Answers to Some Commonly Asked Questions About Radiant Heating

Posted on: 30 March 2016

Radiant heating refers to a type of floor heating that is created by coils that run underneath the floor itself. These coils may get warm themselves, or they may circulate warm water that, in turn, warms the floorboards over them. Radiant heating is a very popular choice for homes today, but note a few questions you might have about this system so you can determine if it's the right option for your home.

1. Does radiant heating ever get too hot?

A radiant heating system produces warmth under the floorboards and any other flooring in the home such as carpeting or tile. You don't feel the coils themselves right under your feet, so rarely would you ever feel that the floor is too hot. Note too that the coils are spread out around the room; this is unlike heating vents, which are placed in one or two areas of a space. Standing under a heating vent might make you feel too warm but because radiant heating coils circulate heat more evenly, you should never feel too warm when you have these installed.

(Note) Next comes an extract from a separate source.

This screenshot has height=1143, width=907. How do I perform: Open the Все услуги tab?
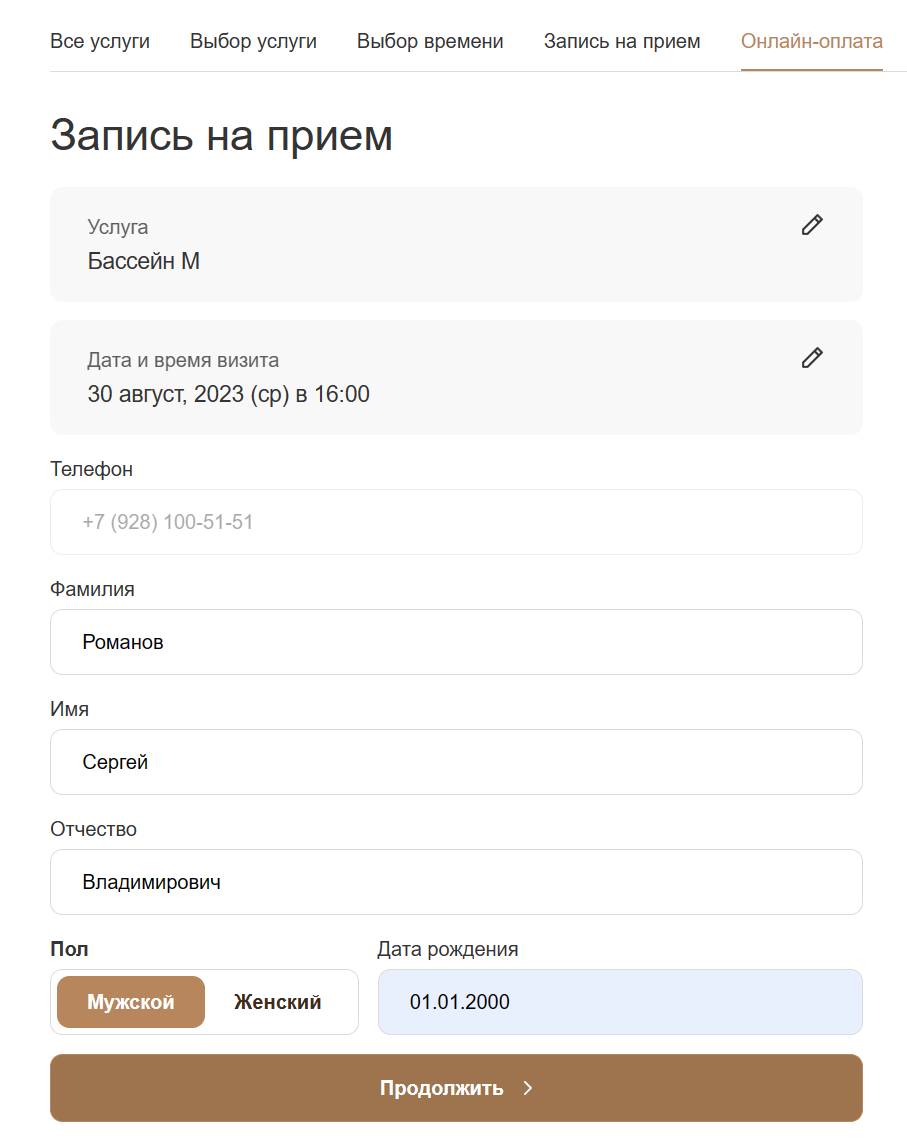tap(100, 42)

2. Does radiant heating damage flooring materials?

You might assume that carpet or other flooring materials might actually singe when exposed to radiant heating, but as said above, these coils don't get overly hot so as to actually burn anything. It's also important to note that heat will usually dry the air so that wood floorboards eventually dry out, but radiant heating that circulates warm water may add moisture back to the air so that wood is actually protected from becoming dry and brittle. This moisture is not enough to interfere with adhesives used for laminate or to cause carpeting to become wet and hold mildew, so radiant flooring is typically considered safe for any and all flooring materials.

3. Is radiant heating more costly than standard heating?

Radiant heating may actually be less expensive to run than your standard furnace; for one thing, heat starts at the floor rather than being blown out through a vent in the upper part of the wall, which can cause heat to get trapped near the ceiling so that you still feel chilly even if the furnace is running. Also, because you are standing on the source of heat, you may feel warmer than if hot air is simply being forced into a room. In turn, you may need less heat from your radiant heating system than from a furnace, meaning less cost for utilities.